No dia 10 de fevereiro de 1965, às 17 horas, um telegrama do marechal Humberto de Alencar Castello Branco, então presidente da República, imposto pelo golpe militar que ocorrera um ano antes, comunicava, formalmente, sem qualquer explicação ou justificativa para um ato tão brutal, próprio de um regime de exceção, que as linhas da Panair, então a maior companhia aérea brasileira, estavam canceladas. Ou seja, a partir daquele dia, seus aviões não decolariam para nenhum destino, no Brasil ou para o exterior, onde mantinha as mais importantes linhas (enquanto isso acontecia, os passageiros de um vôo para Paris faziam o checkin no Aeroporto do Galeão).

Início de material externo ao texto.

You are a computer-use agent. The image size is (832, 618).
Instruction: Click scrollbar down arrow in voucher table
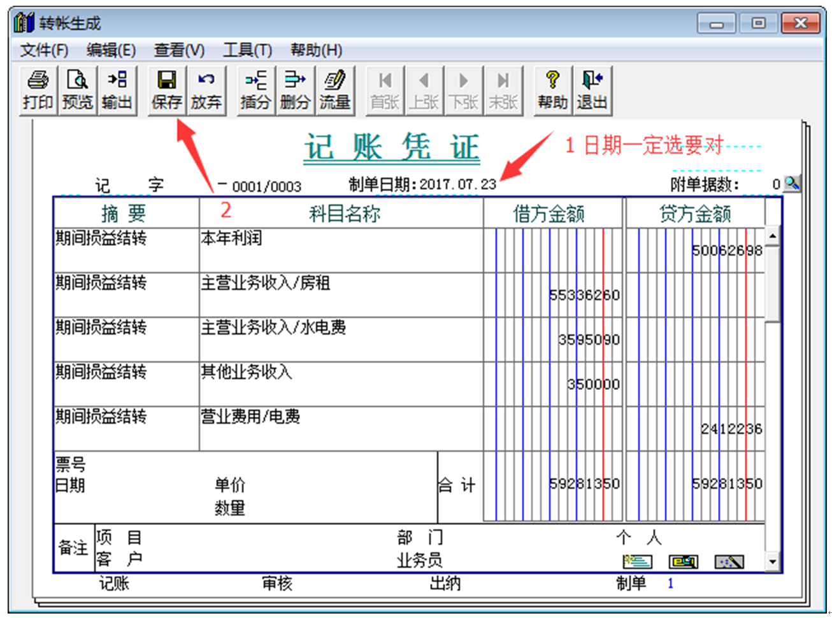point(772,562)
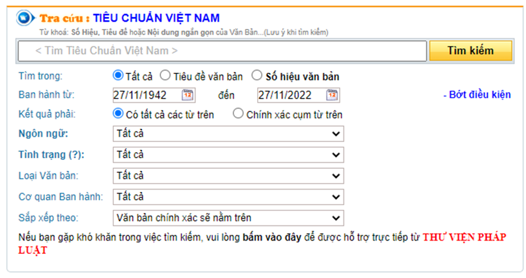Click the end date field 27/11/2022
This screenshot has width=526, height=278.
(290, 95)
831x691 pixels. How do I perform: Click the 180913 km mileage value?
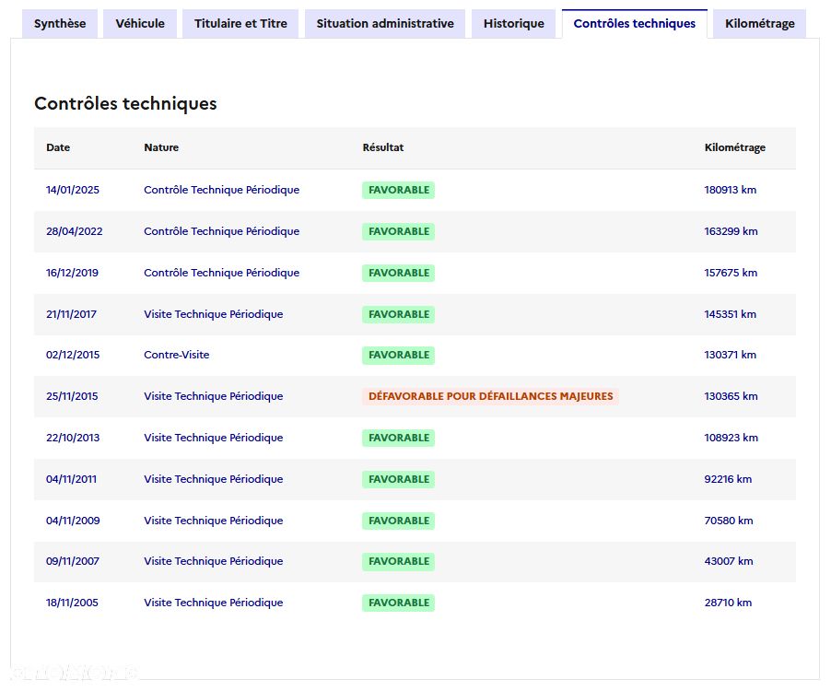tap(730, 190)
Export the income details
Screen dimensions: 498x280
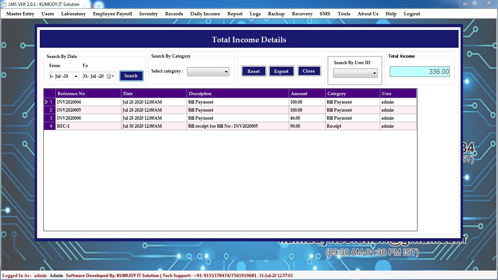(281, 71)
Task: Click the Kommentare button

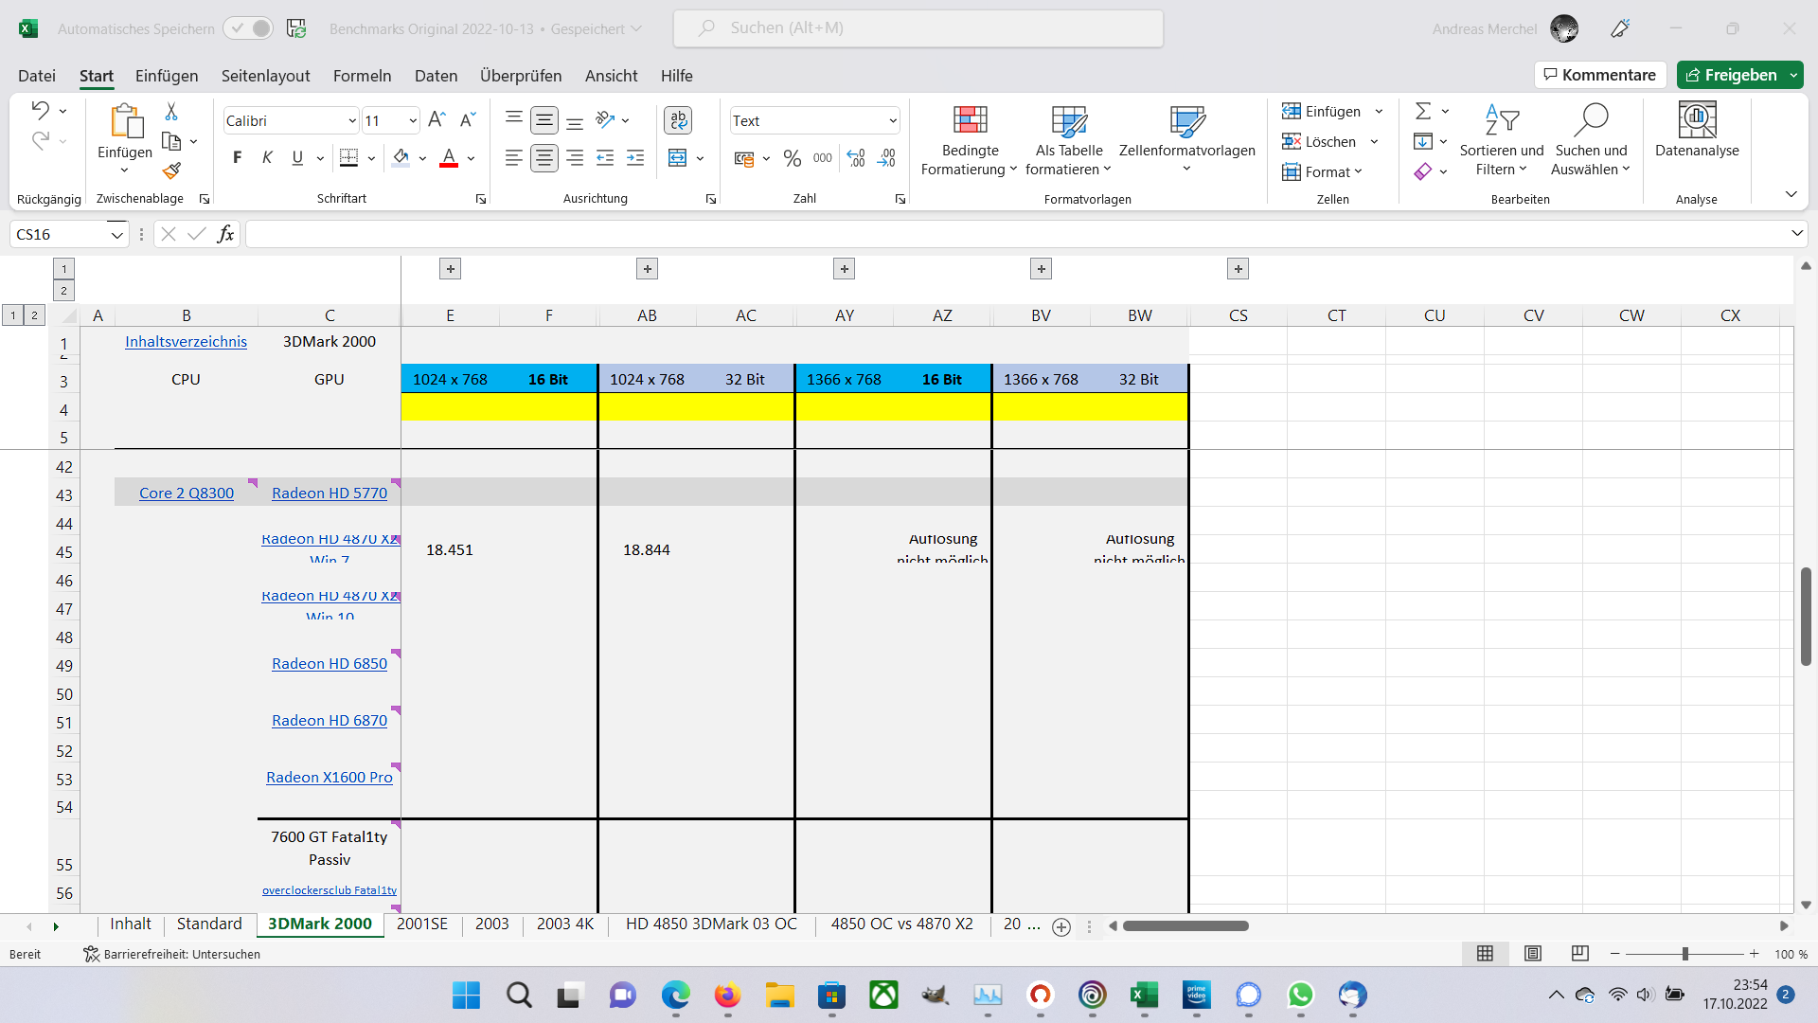Action: (1599, 75)
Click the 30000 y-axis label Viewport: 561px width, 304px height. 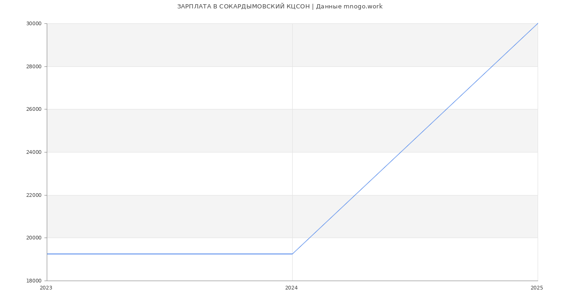coord(34,23)
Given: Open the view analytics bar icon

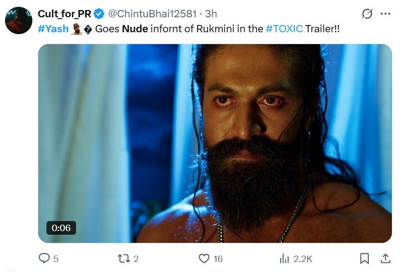Looking at the screenshot, I should (x=284, y=258).

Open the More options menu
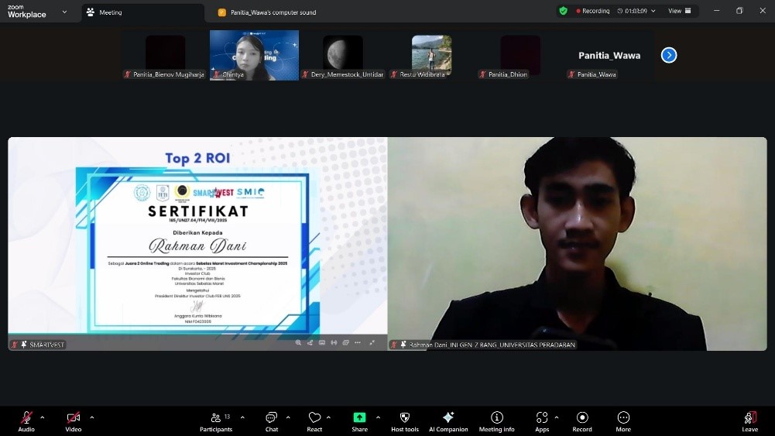(623, 419)
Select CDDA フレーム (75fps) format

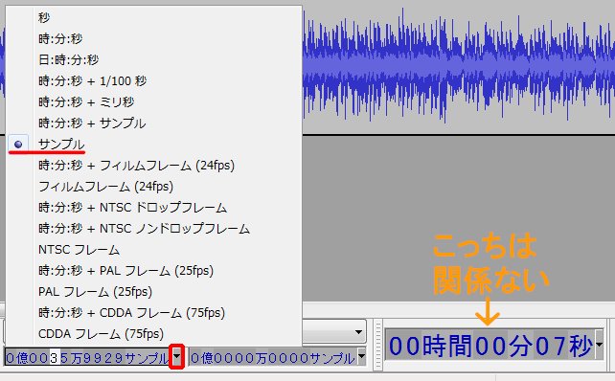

Agora, que o país inteiro assiste a agonia da Varig, um livro lançado pela editora Record, uma das mais importantes do Brasil, causa efervescência porque revela os bastidores das companhias aéreas com os governos e da influência do lobby político, o que explica o fato de algumas serem beneficiadas e outras não.

O escritor responsável por toda essa polêmica tem 22 anos, formado em jornalismo, que desde criança devorava convulsivamente todos jornais, revistas, qualquer texto sobre crise nas companhias de aviação, nacionais e estrangeiras, sem poupar sequer seus balanços. Ao longo de muitos anos detevese vasculhando os arquivos do processo de aterrisagem forçada que levou a Panair, há 41 anos, a sumir. Vivendo em São Paulo, Daniel Leb Sasaki, o autor de "Pouso Forçado: A História por Trás da Destruição da Panair do Brasil pelo Regime Militar" concedeu esta entrevista quando muitos apostavam que a Varig teria o mesmo destino da Panair. Ele conta, com detalhes, o que acontece nos bastidores das empresas de aviação.

Apertem o cinto e leiam!

APERTEM O CINTO

Marcone Formiga Qual a semelhança entre a Panair e a Varig? A Varig é a Panair de ontem?
Daniel Leb Sasaki Eu acho que não. A associação pode ser feita pelo fato de as duas suas serem empresas de bandeira brasileira. A única relação existente é essa. No caso da Panair, não houve um processo longo, de preparo da população e da imprensa, como o que vem acontecendo com a Varig. Todo mundo espera o melhor para ela, mas, caso feche, não será aquela surpresa como foi com a Panair, que fechou de forma súbita...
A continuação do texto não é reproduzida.